What if…?
Shit. He was going to have to spill more humiliation and painful memories out for everyone to see. Let Todd tell it. Shaney closed his eyes and then opened them, nodding at Todd who understood.
“The Wood Shop Incident of 2009,” Todd announced ominously.
Mr. Anderson let out a strangled gasped, and Hudson turned a questioning gaze on Todd.
“Isn’t there some sort of gag order on that one?” Shaney mumbled, already feeling his humiliation level rising. Soon he’d be swimming in it.
Todd pulled up a chair from the kitchen table and sat dramatically, ready to divulge the tale—though, nightmare was more like it.
“We were in eleventh grade, in the wood shop, working on a shed for the school’s maintenance department. We were at the finishing stage: sanding, trim, shingles. I was working on window trim and Shaney was going to sand.” Todd’s relaxed posture stiffened, and a grim expression suffused his face. Shaney braced for the onslaught of horrifying memories. “Shaney grabbed the hand sander, one of those industrial ones, about a foot long and heavy as a bitch. He put the sander down on the workbench and plugged it in. The thing was on and it took off like a shot off the bench. Things kind of get fuzzy after that.”
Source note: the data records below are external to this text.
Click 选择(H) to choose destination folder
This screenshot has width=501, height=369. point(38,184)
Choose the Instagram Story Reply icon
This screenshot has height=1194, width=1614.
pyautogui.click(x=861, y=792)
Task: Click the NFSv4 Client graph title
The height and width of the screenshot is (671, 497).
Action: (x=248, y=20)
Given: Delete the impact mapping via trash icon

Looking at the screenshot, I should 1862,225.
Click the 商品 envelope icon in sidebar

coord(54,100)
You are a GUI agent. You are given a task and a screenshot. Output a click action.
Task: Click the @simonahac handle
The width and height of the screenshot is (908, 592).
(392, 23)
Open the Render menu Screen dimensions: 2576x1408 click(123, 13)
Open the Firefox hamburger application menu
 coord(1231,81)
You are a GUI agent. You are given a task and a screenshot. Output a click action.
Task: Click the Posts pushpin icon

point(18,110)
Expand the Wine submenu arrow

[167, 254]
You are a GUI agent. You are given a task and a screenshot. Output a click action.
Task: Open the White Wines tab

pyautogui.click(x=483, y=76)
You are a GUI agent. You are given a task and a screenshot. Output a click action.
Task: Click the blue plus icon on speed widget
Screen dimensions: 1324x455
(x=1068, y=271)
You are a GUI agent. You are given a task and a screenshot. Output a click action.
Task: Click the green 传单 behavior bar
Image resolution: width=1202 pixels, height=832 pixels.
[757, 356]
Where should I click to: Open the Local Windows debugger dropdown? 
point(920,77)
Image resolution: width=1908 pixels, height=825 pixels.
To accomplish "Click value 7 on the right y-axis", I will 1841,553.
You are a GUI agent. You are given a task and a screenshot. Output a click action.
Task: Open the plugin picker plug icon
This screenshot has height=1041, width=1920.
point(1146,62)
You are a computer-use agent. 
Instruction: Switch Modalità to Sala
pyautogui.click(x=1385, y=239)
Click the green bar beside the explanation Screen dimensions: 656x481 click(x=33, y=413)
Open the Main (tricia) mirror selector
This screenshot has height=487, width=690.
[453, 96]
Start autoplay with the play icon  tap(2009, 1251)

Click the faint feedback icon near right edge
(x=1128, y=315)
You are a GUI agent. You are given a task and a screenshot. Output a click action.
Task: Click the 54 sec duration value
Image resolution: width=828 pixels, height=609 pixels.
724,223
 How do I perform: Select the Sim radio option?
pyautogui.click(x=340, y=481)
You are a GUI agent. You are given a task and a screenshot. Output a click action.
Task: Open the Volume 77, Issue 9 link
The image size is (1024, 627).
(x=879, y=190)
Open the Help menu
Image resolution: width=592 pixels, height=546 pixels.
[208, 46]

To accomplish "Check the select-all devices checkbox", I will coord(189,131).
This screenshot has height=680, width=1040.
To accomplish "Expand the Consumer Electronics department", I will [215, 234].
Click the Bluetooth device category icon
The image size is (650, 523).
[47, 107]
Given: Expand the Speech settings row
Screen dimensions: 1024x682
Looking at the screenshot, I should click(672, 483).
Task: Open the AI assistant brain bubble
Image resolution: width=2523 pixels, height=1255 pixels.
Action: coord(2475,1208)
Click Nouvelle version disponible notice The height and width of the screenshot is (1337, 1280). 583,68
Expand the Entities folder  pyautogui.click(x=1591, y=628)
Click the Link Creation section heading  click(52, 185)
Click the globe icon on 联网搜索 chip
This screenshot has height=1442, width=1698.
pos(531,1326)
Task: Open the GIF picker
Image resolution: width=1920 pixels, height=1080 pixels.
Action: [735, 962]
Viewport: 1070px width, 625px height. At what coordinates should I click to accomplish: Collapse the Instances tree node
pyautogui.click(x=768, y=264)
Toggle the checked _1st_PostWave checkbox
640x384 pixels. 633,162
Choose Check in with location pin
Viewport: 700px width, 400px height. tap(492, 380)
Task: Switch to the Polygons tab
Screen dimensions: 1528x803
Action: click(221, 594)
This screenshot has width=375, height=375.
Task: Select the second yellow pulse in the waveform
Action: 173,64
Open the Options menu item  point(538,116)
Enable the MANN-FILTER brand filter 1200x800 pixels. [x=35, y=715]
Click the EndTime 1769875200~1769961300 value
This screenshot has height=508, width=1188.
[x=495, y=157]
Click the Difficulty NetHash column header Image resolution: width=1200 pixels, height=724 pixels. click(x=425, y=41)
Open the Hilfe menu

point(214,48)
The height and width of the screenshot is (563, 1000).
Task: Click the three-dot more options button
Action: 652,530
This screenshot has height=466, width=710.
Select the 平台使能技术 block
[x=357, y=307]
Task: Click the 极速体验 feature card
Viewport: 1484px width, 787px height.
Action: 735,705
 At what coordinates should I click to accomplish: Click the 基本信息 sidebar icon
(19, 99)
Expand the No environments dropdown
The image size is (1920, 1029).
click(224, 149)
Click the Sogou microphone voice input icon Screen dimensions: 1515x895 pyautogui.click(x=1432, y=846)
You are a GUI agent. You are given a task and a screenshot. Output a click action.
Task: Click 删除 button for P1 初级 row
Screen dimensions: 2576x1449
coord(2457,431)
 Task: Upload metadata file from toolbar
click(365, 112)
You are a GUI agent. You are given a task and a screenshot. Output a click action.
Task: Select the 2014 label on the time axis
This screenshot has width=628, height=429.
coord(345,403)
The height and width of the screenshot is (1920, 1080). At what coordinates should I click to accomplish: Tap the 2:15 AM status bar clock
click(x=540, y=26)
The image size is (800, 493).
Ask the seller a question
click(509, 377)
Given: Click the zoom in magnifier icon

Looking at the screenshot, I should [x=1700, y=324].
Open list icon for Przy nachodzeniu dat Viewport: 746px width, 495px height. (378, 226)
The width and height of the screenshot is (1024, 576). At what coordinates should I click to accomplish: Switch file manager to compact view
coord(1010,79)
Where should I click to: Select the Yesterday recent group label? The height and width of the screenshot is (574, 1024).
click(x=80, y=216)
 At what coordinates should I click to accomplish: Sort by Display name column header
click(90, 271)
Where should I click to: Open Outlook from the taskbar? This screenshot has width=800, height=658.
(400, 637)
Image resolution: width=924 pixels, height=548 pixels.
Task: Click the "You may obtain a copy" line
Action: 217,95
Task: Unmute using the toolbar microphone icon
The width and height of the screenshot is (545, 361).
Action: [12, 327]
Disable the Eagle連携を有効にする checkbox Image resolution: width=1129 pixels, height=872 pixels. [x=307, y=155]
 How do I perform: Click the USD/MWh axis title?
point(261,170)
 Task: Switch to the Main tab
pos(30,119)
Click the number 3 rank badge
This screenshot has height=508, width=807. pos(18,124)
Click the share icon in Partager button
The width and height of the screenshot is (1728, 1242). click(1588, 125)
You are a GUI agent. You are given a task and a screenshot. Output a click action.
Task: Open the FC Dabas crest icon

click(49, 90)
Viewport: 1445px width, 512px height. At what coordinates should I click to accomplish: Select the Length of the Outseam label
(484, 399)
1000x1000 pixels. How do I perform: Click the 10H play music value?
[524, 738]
Not fuzzy for Shaney. His stomach twisted, his heart took flight, and cold sweat covered the back of his neck, as every detailed moment ran through his mind like still-frames of a movie. That five-pound sander had shot off the workbench and crashed into the side of the table sander, which was running. Jimmy Sawyer, who was about to set a piece of 2x4 onto the sanding belt, startled and dropped the piece of wood. As it hit the moving belt, the board kicked backwards at speeds rivaling a major league pitch.
In horrific, slow motion, Shaney had watched helplessly as the board sped straight at Brad Jasper’s head. Miraculously, it veered away and slammed into the electric panel in the wall at the last second. In a shower of sparks, the power was cut to the entire shop, but there was one last act. When that board fell, the piece of wood had knocked against the air hose of the pneumatic nail gun that lay on the bench next to Shaney. The nail gun had fallen to the floor and in an angry fit, had spit a shower of nails into the air. Three of those four-inch nails had imbedded into Shaney’s thigh. Luckily, no one else had been hurt.
Shaney rubbed at the phantom pain in his leg. As he came back from the memory of his nightmare, there was a stifling silence in the air. Five pairs of eyes focused on Shaney. Everyone, except for Caleb, had gaping mouths and raised eyebrows. Even Maximus joined in the shock. Mr. Anderson was amazingly still. Caleb wore that concentrated, creepy calm—probably cooking up something painful for Shaney. A flush of red crept up Shaney’s neck when he realized he’d spoken the memory aloud. Man, this must be what those ants felt like underneath that magnifying glass in that Antz movie—at least Shaney didn’t catch fire.
Shaney shrugged, waiting for a response from anyone.
Nothing.
“It was my fault. I didn’t make sure the sander was off,” he confessed.
Immediately, Hudson shook his head. “Those sanders won’t run in the ‘on’ position without pressing the safety button. If you drop the sander or it gets away from you, it shuts off immediately. It’s a safety feature.”
Shaney had known that, but he figured he must have done something wrong. Even after the collision with the table sander, the hand sander had worked properly, safety button and all.
Todd stood up, stark confusion on his face. “You never told me all of that. And Hudson’s right. The sander shouldn’t have worked, but even if we ignore that, there’s the part about the board veering away from Brad...What does that mean?”
Shaney gave a lopsided shrug. “Nothing. Just a curve ball kind of thing.”
Caleb was the one to shake his head now. “It’s quite possible that incident, and many others like it, are connected to your ability to affect energy. Even in its dormancy, it’s possible that energy was able to surface, if only momentarily. Again, this is all new. The ultimate goal of your creation was to produce a human capable of controlling energy by using the mind. You’re far from possessing that skill. I imagine it will take years to reach that level—if it’s even possible at all. Even the fact that you yourself are a creation of two men, not conceived and gestated, is mind-boggling. Hyrum was close to sharing this astounding scientific feat, but he died before I could access that information. Anyhow, having access to that innate energy, even if not consciously, would no doubt give you the ability to influence objects in your immediate vicinity.”